* What the task asks
Print the records again, character for character.

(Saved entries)
########

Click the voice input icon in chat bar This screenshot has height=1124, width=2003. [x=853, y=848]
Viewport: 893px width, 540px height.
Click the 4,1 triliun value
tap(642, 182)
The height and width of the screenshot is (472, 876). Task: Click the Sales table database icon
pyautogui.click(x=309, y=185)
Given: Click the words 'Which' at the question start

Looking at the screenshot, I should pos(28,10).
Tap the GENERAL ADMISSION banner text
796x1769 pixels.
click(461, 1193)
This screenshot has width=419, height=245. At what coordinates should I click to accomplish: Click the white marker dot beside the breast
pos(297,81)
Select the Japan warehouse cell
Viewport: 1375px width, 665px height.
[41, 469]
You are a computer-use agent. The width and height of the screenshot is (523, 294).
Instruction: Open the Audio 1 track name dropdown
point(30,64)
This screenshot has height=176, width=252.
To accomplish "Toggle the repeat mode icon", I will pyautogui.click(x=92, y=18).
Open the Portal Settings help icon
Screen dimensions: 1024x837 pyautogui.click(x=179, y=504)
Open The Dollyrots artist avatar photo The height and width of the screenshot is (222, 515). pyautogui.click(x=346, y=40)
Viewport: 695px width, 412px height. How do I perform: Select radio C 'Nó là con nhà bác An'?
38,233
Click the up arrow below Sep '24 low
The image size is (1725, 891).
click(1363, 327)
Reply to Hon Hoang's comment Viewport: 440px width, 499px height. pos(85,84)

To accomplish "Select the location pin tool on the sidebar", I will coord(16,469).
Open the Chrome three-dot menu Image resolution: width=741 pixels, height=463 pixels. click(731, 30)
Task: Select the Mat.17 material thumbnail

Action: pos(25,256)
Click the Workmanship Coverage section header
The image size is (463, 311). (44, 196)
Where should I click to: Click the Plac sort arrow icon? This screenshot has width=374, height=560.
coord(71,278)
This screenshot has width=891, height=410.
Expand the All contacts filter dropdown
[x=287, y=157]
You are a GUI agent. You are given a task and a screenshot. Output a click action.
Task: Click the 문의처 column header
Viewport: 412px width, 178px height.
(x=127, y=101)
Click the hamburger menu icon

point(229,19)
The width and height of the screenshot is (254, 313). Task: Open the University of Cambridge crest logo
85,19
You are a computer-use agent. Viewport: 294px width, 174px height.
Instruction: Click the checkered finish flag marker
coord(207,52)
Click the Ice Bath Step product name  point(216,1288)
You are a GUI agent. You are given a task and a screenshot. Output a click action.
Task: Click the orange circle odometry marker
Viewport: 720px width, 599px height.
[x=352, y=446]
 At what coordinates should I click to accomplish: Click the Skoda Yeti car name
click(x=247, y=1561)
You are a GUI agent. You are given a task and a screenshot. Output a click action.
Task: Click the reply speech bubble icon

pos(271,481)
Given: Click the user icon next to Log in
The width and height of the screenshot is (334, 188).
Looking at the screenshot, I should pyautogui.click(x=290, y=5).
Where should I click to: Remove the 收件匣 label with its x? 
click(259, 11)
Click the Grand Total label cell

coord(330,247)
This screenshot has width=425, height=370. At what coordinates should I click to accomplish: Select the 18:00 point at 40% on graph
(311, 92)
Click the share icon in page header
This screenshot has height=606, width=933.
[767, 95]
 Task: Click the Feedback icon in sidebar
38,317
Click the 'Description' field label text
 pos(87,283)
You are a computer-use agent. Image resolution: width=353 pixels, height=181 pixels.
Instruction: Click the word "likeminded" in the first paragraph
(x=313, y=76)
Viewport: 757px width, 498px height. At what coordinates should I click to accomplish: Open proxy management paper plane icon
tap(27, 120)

########

* Solution to this problem
Click the voice input icon in chat bar This screenshot has height=1124, width=2003. [x=853, y=848]
Viewport: 893px width, 540px height.
Click the 4,1 triliun value
tap(642, 182)
The height and width of the screenshot is (472, 876). Task: Click the Sales table database icon
pyautogui.click(x=309, y=185)
Given: Click the words 'Which' at the question start

Looking at the screenshot, I should pos(28,10).
Tap the GENERAL ADMISSION banner text
796x1769 pixels.
click(461, 1193)
This screenshot has width=419, height=245. At what coordinates should I click to accomplish: Click the white marker dot beside the breast
pos(297,81)
Select the Japan warehouse cell
Viewport: 1375px width, 665px height.
[41, 469]
You are a computer-use agent. The width and height of the screenshot is (523, 294).
Instruction: Open the Audio 1 track name dropdown
point(30,64)
This screenshot has height=176, width=252.
To accomplish "Toggle the repeat mode icon", I will pyautogui.click(x=92, y=18).
Open the Portal Settings help icon
Screen dimensions: 1024x837 pyautogui.click(x=179, y=504)
Open The Dollyrots artist avatar photo The height and width of the screenshot is (222, 515). pyautogui.click(x=346, y=40)
Viewport: 695px width, 412px height. How do I perform: Select radio C 'Nó là con nhà bác An'?
38,233
Click the up arrow below Sep '24 low
The image size is (1725, 891).
click(1363, 327)
Reply to Hon Hoang's comment Viewport: 440px width, 499px height. pos(85,84)

To accomplish "Select the location pin tool on the sidebar", I will coord(16,469).
Open the Chrome three-dot menu Image resolution: width=741 pixels, height=463 pixels. click(731, 30)
Task: Select the Mat.17 material thumbnail

Action: pos(25,256)
Click the Workmanship Coverage section header
The image size is (463, 311). (44, 196)
Where should I click to: Click the Plac sort arrow icon? This screenshot has width=374, height=560.
coord(71,278)
This screenshot has width=891, height=410.
Expand the All contacts filter dropdown
[x=287, y=157]
You are a GUI agent. You are given a task and a screenshot. Output a click action.
Task: Click the 문의처 column header
Viewport: 412px width, 178px height.
(x=127, y=101)
Click the hamburger menu icon

point(229,19)
The width and height of the screenshot is (254, 313). Task: Open the University of Cambridge crest logo
85,19
You are a computer-use agent. Viewport: 294px width, 174px height.
Instruction: Click the checkered finish flag marker
coord(207,52)
Click the Ice Bath Step product name  point(216,1288)
You are a GUI agent. You are given a task and a screenshot. Output a click action.
Task: Click the orange circle odometry marker
Viewport: 720px width, 599px height.
[x=352, y=446]
 At what coordinates should I click to accomplish: Click the Skoda Yeti car name
click(x=247, y=1561)
You are a GUI agent. You are given a task and a screenshot. Output a click action.
Task: Click the reply speech bubble icon

pos(271,481)
Given: Click the user icon next to Log in
The width and height of the screenshot is (334, 188).
Looking at the screenshot, I should pyautogui.click(x=290, y=5).
Where should I click to: Remove the 收件匣 label with its x? 
click(259, 11)
Click the Grand Total label cell

coord(330,247)
This screenshot has width=425, height=370. At what coordinates should I click to accomplish: Select the 18:00 point at 40% on graph
(311, 92)
Click the share icon in page header
This screenshot has height=606, width=933.
[767, 95]
 Task: Click the Feedback icon in sidebar
38,317
Click the 'Description' field label text
 pos(87,283)
You are a computer-use agent. Image resolution: width=353 pixels, height=181 pixels.
Instruction: Click the word "likeminded" in the first paragraph
(x=313, y=76)
Viewport: 757px width, 498px height. At what coordinates should I click to accomplish: Open proxy management paper plane icon
tap(27, 120)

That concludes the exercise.